Stored items:
=== Begin Enclosure ===
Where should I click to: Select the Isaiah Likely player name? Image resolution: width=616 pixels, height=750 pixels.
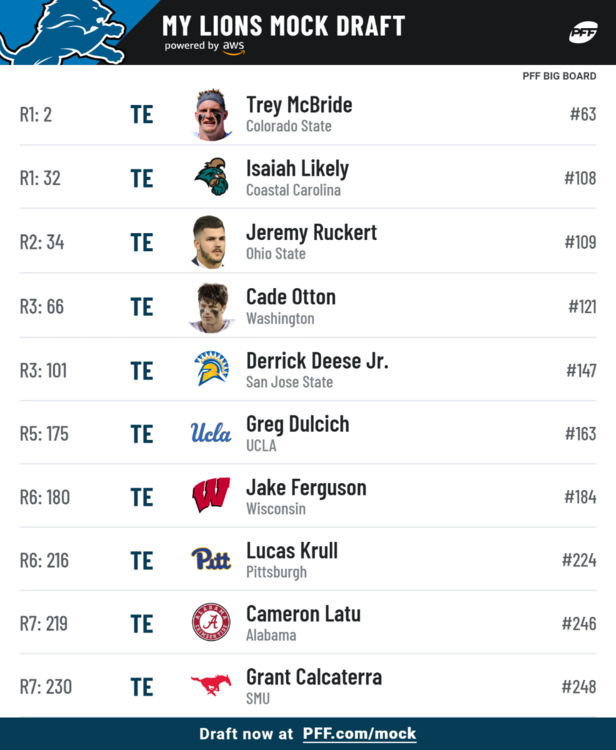[x=297, y=169]
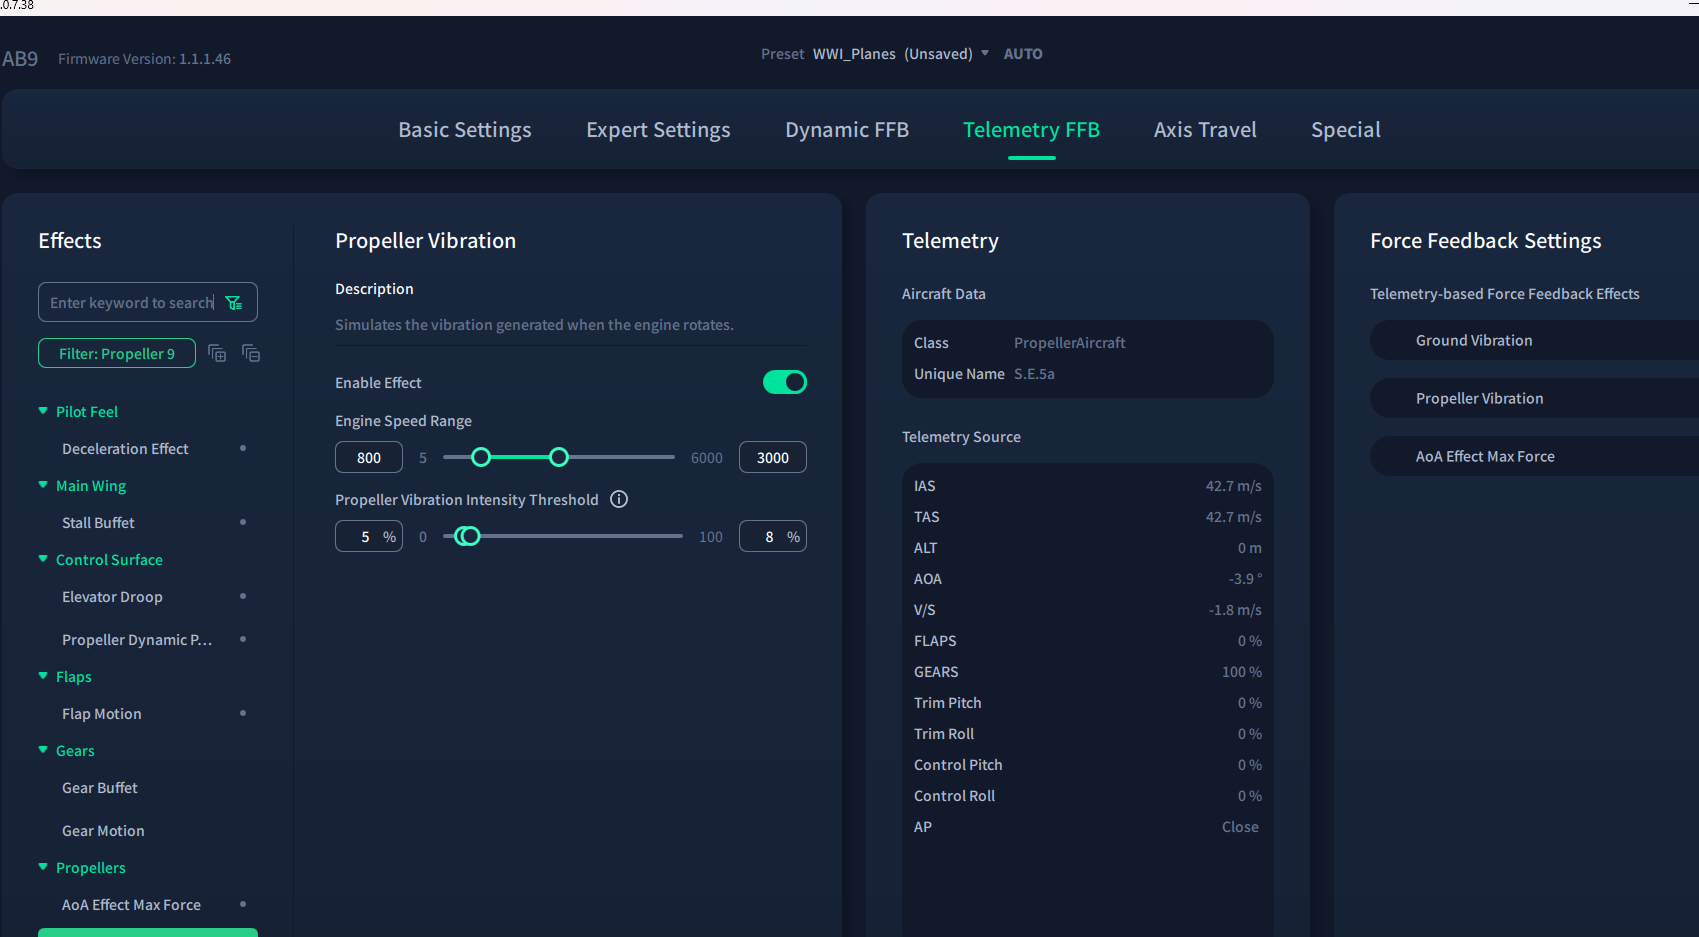The image size is (1699, 937).
Task: Go to the Axis Travel tab
Action: [1204, 130]
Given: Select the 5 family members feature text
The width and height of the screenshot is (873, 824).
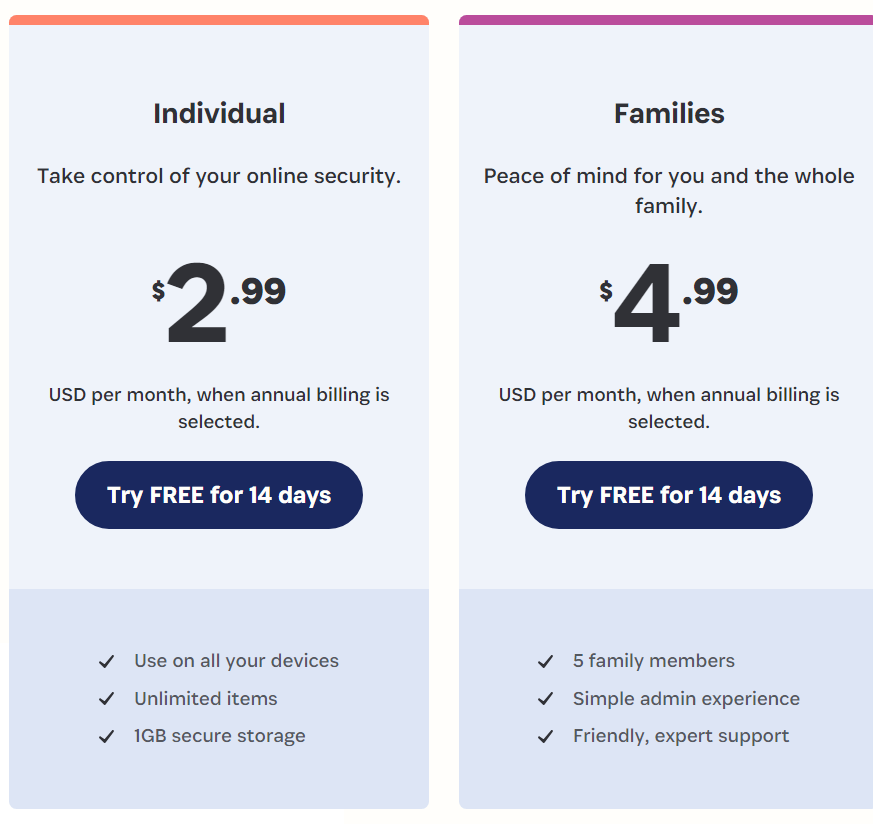Looking at the screenshot, I should click(x=653, y=661).
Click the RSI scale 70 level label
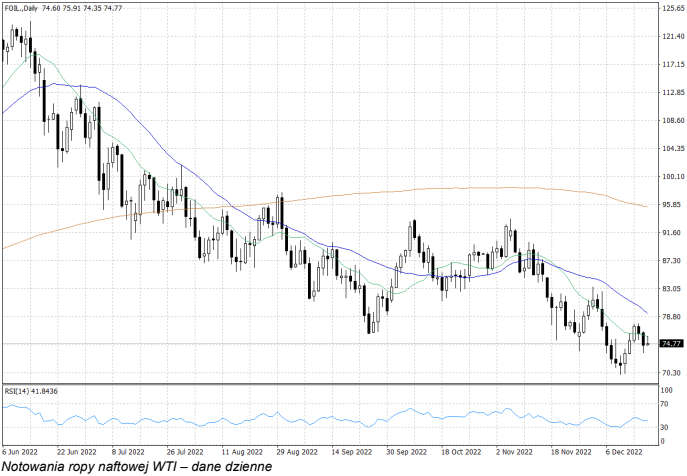687x476 pixels. [665, 404]
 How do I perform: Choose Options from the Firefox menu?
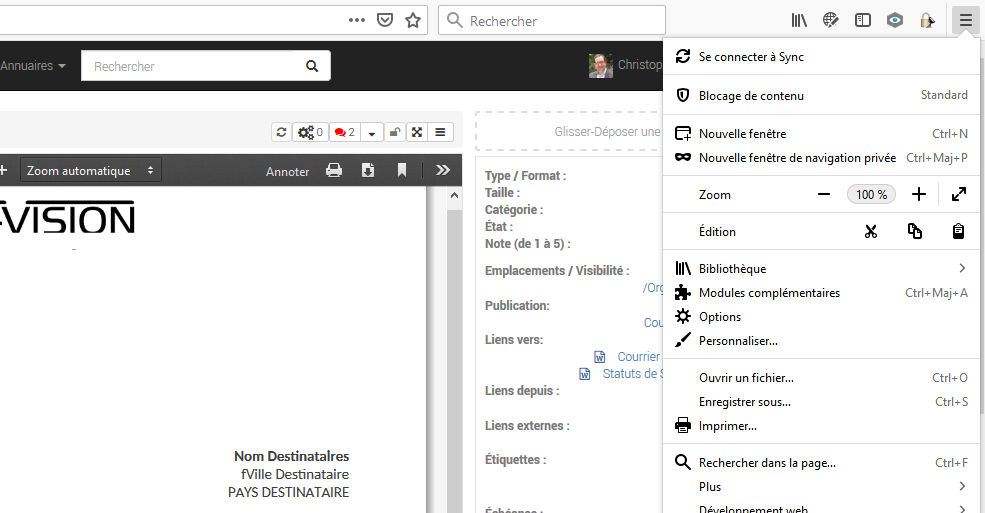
=== End Enclosure ===
Work task: No picture belongs in the answer, but every word of the records above does, exactly as given.

Response to this exercise:
Where should I click to: Select the Isaiah Likely player name? Image resolution: width=616 pixels, height=750 pixels.
[x=297, y=169]
The image size is (1699, 937).
Task: Go to the Axis Travel tab
Action: [1204, 130]
Given: Select the 5 family members feature text
The width and height of the screenshot is (873, 824).
Looking at the screenshot, I should click(x=653, y=661).
Click the RSI scale 70 level label
687x476 pixels. [665, 404]
 How do I perform: Choose Options from the Firefox menu?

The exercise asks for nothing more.